When increasing the batch size to 8, the inputs tensor contains multiple sequences (each of max_length=4), and the corresponding targets tensor is shifted by one token position for each sequence. This batching allows the model to process multiple sequences simultaneously, improving computational efficiency while maintaining the sequential structure for each input-target pair.

#### 3. Avoiding Overlap

Find on the lab : *" Adjusting the stride parameter affects the overlap between input sequences. By setting stride equal to max_length, overlapping is minimized, which can help prevent overfitting."*

Using stride=4 ensures that there is no overlap between consecutive sequences in the input. Each sequence starts exactly where the previous one ends, thereby avoiding repetition of tokens across input-output pairs. This configuration minimizes redundancy in the data, reduces the risk of overfitting caused by repeated exposure to overlapping sequences, and promotes diverse training examples.

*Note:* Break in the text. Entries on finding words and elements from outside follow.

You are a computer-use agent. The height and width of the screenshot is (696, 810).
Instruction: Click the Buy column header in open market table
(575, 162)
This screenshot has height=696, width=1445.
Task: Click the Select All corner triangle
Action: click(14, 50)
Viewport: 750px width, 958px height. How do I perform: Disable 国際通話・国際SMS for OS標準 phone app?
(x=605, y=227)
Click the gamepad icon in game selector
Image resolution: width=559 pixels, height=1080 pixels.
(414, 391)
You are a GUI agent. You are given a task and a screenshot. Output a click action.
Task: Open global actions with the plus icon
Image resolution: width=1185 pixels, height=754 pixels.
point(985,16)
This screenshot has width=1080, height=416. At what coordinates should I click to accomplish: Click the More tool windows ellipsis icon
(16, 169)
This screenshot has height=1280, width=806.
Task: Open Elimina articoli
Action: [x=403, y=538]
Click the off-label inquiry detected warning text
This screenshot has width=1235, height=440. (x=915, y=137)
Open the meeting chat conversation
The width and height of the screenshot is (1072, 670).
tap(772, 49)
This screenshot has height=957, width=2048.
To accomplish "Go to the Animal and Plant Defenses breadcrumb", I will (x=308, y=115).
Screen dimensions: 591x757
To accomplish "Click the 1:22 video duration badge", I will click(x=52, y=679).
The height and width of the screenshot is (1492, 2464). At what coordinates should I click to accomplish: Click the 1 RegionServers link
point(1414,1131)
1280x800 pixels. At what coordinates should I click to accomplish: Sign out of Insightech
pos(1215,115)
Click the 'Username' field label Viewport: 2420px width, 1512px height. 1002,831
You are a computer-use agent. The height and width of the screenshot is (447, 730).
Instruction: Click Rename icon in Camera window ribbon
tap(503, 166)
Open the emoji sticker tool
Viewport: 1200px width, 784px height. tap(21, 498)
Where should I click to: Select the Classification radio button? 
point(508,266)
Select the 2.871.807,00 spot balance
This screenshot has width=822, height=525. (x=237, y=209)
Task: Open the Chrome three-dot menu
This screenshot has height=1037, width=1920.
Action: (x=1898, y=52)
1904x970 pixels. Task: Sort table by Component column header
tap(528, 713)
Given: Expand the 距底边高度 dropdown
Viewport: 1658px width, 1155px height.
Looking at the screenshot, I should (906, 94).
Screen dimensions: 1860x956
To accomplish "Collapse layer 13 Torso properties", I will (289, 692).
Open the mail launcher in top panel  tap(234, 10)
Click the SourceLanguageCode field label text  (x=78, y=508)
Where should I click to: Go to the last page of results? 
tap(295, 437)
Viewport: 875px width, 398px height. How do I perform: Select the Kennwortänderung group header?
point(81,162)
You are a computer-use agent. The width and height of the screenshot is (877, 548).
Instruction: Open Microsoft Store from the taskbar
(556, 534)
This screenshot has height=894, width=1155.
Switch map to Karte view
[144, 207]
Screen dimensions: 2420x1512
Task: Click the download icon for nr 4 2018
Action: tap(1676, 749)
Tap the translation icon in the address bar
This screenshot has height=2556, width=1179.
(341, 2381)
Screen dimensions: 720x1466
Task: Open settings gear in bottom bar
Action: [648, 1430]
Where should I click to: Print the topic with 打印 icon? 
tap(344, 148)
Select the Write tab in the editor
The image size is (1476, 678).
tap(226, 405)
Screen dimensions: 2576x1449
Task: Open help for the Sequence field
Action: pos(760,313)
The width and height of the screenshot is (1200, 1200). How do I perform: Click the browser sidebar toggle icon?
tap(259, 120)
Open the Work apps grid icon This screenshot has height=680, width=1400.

### Questions - Exercise 2.2
1. How do changes in `max_length` and `stride` affect the input-output mappings produced by the data loader?  
2. What differences do you observe in the data when using a batch size of 8 compared to a batch size of 1?  
3. How does using a larger stride (e.g., `stride=4`) influence the coverage of the dataset and the overlap between sequences?  

### Responses - Exercise 2.2

1. Increasing max_length increases the context captured within each sequence, allowing the model to learn from longer dependencies, while increasing stride reduces the overlap between sequences, minimizing redundancy and promoting unique training examples.

2. Using a batch size of 8 processes multiple sequences simultaneously, improving computational efficiency compared to a batch size of 1, which processes sequences individually.

3. A larger stride, such as stride=4 (if max_length=4), ensures no overlap between sequences, reducing redundancy while covering more unique parts of the dataset.